====== Source data

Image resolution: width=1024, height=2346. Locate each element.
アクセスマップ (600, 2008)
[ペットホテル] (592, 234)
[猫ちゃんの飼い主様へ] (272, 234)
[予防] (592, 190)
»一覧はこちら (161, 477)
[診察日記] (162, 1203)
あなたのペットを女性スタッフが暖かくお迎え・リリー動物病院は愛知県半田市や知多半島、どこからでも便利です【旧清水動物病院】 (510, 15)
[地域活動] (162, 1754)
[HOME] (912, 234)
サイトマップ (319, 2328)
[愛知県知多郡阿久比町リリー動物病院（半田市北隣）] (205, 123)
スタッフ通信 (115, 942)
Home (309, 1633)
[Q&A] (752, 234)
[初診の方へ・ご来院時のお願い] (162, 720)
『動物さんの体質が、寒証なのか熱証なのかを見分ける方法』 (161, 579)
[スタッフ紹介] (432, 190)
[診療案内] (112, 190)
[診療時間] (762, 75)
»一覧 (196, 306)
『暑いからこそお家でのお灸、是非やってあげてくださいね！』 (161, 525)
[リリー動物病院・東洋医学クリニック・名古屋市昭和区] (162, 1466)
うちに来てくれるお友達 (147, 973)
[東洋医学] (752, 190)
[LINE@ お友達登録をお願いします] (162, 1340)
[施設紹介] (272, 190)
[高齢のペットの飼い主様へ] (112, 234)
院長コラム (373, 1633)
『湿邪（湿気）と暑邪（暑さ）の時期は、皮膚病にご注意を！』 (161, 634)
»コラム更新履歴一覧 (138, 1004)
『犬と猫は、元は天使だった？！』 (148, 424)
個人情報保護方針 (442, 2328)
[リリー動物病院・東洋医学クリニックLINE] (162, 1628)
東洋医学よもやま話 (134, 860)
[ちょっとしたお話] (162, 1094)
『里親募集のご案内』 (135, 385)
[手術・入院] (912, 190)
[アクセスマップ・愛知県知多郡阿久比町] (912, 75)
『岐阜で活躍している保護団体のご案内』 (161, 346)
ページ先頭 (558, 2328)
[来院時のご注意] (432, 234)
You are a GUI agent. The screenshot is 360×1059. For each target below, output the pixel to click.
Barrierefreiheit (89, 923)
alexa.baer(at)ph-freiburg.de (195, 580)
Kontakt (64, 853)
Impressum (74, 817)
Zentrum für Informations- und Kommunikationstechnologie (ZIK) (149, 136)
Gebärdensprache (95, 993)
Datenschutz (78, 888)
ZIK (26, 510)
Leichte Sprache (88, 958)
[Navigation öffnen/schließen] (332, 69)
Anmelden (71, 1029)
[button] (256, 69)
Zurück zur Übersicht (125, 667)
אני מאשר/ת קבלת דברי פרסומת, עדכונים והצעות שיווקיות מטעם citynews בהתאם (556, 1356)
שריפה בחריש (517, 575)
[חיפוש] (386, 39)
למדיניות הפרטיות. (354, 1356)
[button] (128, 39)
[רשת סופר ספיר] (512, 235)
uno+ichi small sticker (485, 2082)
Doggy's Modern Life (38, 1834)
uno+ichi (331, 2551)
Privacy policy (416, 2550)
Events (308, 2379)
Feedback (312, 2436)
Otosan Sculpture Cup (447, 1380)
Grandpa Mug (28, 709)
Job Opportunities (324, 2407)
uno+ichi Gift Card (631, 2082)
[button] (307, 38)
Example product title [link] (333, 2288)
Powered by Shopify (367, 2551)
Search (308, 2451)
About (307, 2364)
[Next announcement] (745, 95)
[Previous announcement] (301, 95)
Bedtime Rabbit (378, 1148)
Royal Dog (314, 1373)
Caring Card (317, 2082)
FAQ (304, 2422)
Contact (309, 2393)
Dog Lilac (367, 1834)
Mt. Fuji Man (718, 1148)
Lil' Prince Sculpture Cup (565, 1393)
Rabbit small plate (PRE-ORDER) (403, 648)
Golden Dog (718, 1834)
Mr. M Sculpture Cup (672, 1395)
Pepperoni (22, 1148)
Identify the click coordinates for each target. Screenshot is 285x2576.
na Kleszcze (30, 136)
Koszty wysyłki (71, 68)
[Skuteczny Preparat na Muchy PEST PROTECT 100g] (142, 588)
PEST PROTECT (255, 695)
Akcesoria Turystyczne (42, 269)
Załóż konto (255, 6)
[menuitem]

============

__What you should do__
Set down, exactly as they appear above, all lines from the one that has "[地域活動] (162, 1754)" down to the one that has "[診療時間] (762, 75)", including those two and no others.

__Result for this exercise__
[地域活動] (162, 1754)
[HOME] (912, 234)
サイトマップ (319, 2328)
[愛知県知多郡阿久比町リリー動物病院（半田市北隣）] (205, 123)
スタッフ通信 (115, 942)
Home (309, 1633)
[Q&A] (752, 234)
[初診の方へ・ご来院時のお願い] (162, 720)
『動物さんの体質が、寒証なのか熱証なのかを見分ける方法』 (161, 579)
[スタッフ紹介] (432, 190)
[診療案内] (112, 190)
[診療時間] (762, 75)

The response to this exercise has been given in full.